Source excerpt -
============
ASB economists have added their voices to the growing number of those now expecting house prices to fall next year.
Equally though, nobody was picking house price falls at all earlier in the year. Economists at the country's largest bank, ANZ, still see house price inflation staying (just) in the positives and expect a "soft landing" for the housing market.
In an ASB Housing Insights Economic Note, ASB senior economist Mike Jones now sees "small falls" in house prices over the second half of 2022.
"Once an asset price cycle gets going it can be hard to stop. This has certainly been true of NZ’s housing market over the past two years," he says.
"But the key drivers we look at are now, finally, falling into line to suggest 2022 could be quite a different year."
He's forecasting a "cumulative forecast fall, of around 4%", but says that should be interpreted "more as a hat-tip to the risk profile than a precise point forecast".
"It’s also tiny in the grand scheme of the 35-40% surge in house prices since March 2020."
Jones says the three "macro factors" to watch are higher mortgage rates, tighter credit conditions, and the housing supply response.
He notes that average fixed rate mortgage rates have "roared 1 – 1¼ percentage points higher".
"Yes, they’re still at historically low levels. But we find the speed of interest rate movements can be just as important for short-term house price dynamics.
"And on this score, it’s worth highlighting that the lift in mortgage rates we’ve seen over the past 3-6 months has been the most rapid in 16 years."
He says that, as usual, the macro impact of the ‘sticker shock’ from borrowers rolling onto higher mortgage rates will be dulled by the fact that borrowers don’t all re-fix their rates at once.
"But, relative to past tightening cycles, the transmission of higher mortgage rates will be quite quick this time around. There’s a heap of refixing to come over the next 12 months."
============
Dataset content -

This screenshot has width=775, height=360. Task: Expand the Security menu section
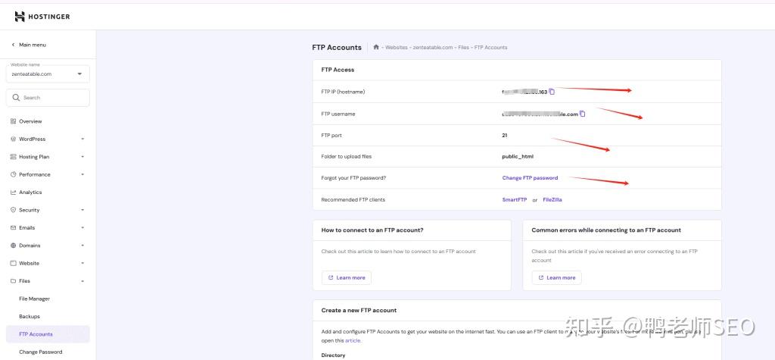(x=82, y=210)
============
From the house price article, list every macro factor that Jones says to watch. The material comes from a source separate from the house price article.

Task output -
- Higher mortgage rates
- Tighter credit conditions
- The housing supply response